Records from a data source
= = = = = = =

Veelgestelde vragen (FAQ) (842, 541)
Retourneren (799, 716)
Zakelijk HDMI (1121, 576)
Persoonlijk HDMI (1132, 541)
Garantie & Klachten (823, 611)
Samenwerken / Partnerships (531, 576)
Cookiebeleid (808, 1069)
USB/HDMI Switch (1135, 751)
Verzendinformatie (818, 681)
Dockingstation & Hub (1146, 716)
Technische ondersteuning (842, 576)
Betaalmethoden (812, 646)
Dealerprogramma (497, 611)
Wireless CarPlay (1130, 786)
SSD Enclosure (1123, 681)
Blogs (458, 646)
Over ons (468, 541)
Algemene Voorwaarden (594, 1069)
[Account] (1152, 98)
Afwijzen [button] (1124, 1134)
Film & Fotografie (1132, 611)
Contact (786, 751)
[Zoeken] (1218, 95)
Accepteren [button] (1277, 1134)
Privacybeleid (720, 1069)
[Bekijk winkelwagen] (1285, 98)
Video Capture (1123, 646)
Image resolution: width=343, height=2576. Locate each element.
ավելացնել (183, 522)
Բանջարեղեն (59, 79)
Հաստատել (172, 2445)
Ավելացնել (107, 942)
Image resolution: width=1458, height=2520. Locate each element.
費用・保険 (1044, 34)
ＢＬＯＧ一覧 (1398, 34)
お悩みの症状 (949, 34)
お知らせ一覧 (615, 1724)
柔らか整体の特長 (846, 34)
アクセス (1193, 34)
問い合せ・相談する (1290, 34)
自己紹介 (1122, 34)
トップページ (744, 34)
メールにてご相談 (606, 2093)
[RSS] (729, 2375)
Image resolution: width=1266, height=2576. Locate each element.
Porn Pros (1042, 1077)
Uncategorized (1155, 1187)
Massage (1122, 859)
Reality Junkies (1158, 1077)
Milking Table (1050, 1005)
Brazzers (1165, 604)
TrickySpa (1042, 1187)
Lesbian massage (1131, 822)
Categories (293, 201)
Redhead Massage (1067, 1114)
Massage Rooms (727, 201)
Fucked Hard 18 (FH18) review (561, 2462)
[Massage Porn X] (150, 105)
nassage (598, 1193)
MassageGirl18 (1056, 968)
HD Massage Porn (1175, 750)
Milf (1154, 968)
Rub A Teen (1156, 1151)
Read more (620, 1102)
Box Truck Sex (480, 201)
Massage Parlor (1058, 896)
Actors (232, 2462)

= = = = = = =

▸ **REQUIREMENT**: The answer should consist of the lines from the one with "アクセス (1193, 34)" through the last line of the entries, duplicated exactly and nothing more.

▸ **TASK RESPONSE**:
アクセス (1193, 34)
問い合せ・相談する (1290, 34)
自己紹介 (1122, 34)
トップページ (744, 34)
メールにてご相談 (606, 2093)
[RSS] (729, 2375)
Image resolution: width=1266, height=2576. Locate each element.
Porn Pros (1042, 1077)
Uncategorized (1155, 1187)
Massage (1122, 859)
Reality Junkies (1158, 1077)
Milking Table (1050, 1005)
Brazzers (1165, 604)
TrickySpa (1042, 1187)
Lesbian massage (1131, 822)
Categories (293, 201)
Redhead Massage (1067, 1114)
Massage Rooms (727, 201)
Fucked Hard 18 (FH18) review (561, 2462)
[Massage Porn X] (150, 105)
nassage (598, 1193)
MassageGirl18 (1056, 968)
HD Massage Porn (1175, 750)
Milf (1154, 968)
Rub A Teen (1156, 1151)
Read more (620, 1102)
Box Truck Sex (480, 201)
Massage Parlor (1058, 896)
Actors (232, 2462)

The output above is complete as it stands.